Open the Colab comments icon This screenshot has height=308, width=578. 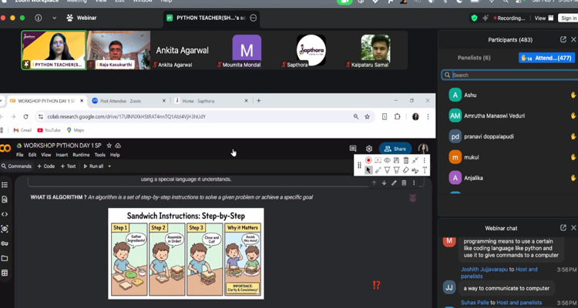(353, 149)
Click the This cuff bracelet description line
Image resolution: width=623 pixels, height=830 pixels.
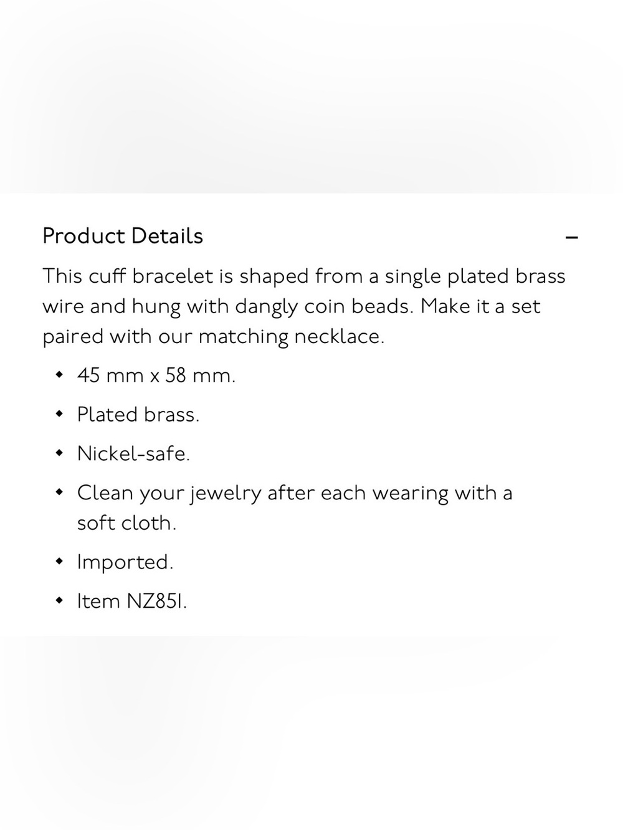click(x=304, y=276)
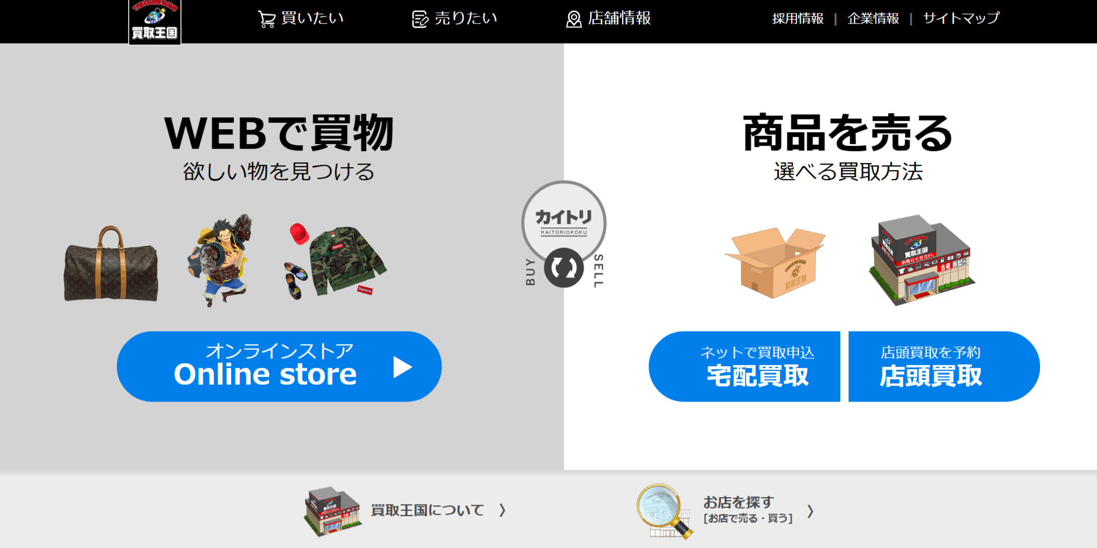1097x548 pixels.
Task: Click the document icon beside 売りたい
Action: (420, 19)
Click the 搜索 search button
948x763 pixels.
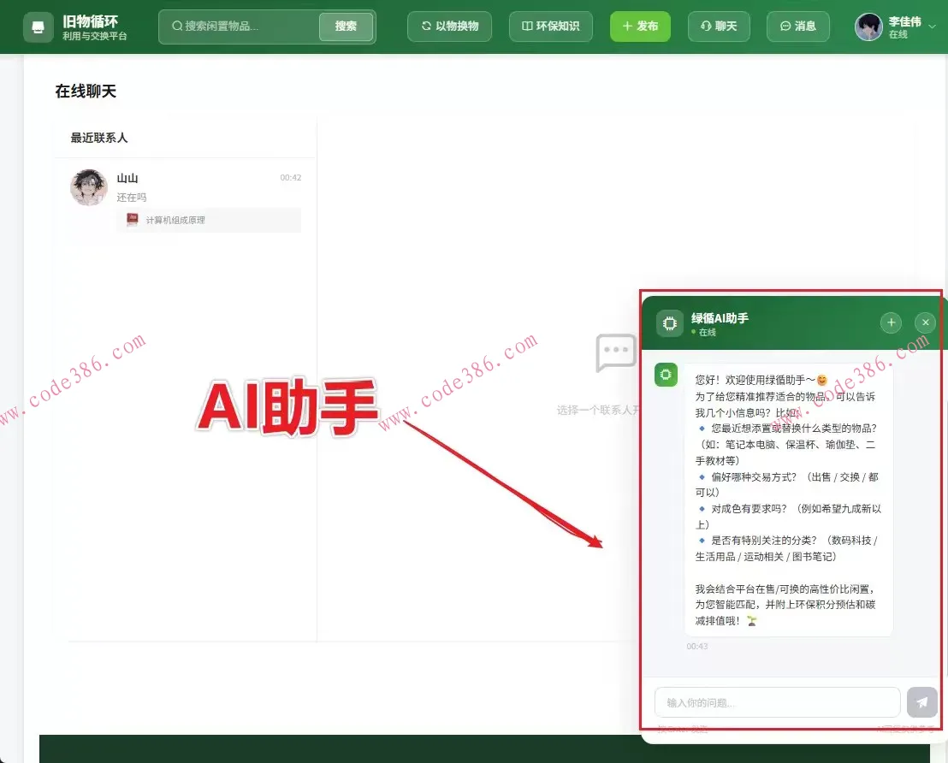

Your objective ::
Retype the lines from the one containing "Image resolution: width=623" down to the last line of the records, both included, exactly and nothing more. Pictures stay out.

Output below ::
Image resolution: width=623 pixels, height=830 pixels.
click(x=304, y=276)
1097x548 pixels.
Task: Click the document icon beside 売りたい
Action: (420, 19)
Click the 搜索 search button
948x763 pixels.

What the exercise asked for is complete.